* _Materials provided_
········

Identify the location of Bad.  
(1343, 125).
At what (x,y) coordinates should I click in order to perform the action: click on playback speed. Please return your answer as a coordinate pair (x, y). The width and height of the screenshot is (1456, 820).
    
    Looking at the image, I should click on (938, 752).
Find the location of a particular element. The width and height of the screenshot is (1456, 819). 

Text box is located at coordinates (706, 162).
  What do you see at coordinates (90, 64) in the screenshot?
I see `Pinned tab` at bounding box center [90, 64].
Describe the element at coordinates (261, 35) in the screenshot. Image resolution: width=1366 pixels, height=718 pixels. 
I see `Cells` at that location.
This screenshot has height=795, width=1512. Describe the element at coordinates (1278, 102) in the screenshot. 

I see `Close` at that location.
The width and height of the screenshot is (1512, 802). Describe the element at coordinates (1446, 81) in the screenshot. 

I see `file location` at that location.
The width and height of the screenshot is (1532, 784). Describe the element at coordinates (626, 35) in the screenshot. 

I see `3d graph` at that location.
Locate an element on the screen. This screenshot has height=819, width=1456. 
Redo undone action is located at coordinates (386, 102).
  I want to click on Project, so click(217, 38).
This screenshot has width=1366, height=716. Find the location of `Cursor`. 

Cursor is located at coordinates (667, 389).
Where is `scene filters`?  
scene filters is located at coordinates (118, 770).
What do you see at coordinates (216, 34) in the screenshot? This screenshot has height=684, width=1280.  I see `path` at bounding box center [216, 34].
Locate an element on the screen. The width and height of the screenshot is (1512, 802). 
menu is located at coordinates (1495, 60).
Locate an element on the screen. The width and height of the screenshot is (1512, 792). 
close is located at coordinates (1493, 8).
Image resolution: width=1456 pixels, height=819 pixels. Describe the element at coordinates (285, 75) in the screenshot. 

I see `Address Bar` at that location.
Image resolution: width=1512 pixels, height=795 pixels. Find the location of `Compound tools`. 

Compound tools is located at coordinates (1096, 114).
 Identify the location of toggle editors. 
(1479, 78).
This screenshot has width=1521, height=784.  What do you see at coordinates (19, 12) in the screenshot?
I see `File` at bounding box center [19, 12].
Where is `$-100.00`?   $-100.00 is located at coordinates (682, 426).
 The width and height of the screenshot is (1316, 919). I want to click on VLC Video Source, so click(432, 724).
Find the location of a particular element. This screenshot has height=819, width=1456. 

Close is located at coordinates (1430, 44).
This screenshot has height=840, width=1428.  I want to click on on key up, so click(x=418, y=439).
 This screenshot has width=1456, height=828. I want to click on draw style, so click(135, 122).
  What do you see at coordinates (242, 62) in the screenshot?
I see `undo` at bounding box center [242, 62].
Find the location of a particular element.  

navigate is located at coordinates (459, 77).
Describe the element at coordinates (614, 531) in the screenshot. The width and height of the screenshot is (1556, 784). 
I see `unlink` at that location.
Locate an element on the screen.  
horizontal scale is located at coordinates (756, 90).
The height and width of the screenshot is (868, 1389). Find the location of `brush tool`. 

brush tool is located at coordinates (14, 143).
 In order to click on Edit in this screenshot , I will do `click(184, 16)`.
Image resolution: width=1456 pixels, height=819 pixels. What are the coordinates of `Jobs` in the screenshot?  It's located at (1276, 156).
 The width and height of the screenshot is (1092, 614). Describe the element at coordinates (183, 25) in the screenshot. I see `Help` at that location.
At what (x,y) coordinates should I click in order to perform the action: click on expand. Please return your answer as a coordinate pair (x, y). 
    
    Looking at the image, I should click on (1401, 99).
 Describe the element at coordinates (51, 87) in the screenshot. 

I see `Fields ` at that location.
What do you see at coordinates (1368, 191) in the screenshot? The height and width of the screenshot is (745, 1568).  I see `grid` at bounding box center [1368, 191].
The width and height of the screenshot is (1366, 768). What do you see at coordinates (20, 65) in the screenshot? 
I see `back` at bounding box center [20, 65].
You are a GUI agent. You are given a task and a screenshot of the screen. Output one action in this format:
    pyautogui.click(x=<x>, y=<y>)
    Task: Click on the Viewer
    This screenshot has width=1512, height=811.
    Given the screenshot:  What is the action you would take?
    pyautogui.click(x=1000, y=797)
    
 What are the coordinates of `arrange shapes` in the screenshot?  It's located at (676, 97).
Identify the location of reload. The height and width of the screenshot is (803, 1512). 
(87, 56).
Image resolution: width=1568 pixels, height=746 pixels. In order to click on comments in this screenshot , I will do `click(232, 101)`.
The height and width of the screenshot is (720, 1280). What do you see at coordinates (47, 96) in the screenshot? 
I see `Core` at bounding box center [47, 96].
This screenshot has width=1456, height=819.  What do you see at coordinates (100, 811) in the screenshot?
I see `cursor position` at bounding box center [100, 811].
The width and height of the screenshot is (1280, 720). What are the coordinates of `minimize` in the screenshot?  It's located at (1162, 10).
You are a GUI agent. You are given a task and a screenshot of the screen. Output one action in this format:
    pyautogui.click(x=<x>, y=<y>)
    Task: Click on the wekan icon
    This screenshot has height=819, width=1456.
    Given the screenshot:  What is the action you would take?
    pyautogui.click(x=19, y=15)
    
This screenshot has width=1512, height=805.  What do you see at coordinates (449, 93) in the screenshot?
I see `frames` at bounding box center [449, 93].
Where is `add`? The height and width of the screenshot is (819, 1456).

········

* _Brief_
Please write out the entries above word for word, starting at the first line and ending at the line containing "Looking at the image, I should click on (938, 752).", with that line included.

* _Worked answer_
Identify the location of Bad.  
(1343, 125).
At what (x,y) coordinates should I click in order to perform the action: click on playback speed. Please return your answer as a coordinate pair (x, y). The width and height of the screenshot is (1456, 820).
    
    Looking at the image, I should click on (938, 752).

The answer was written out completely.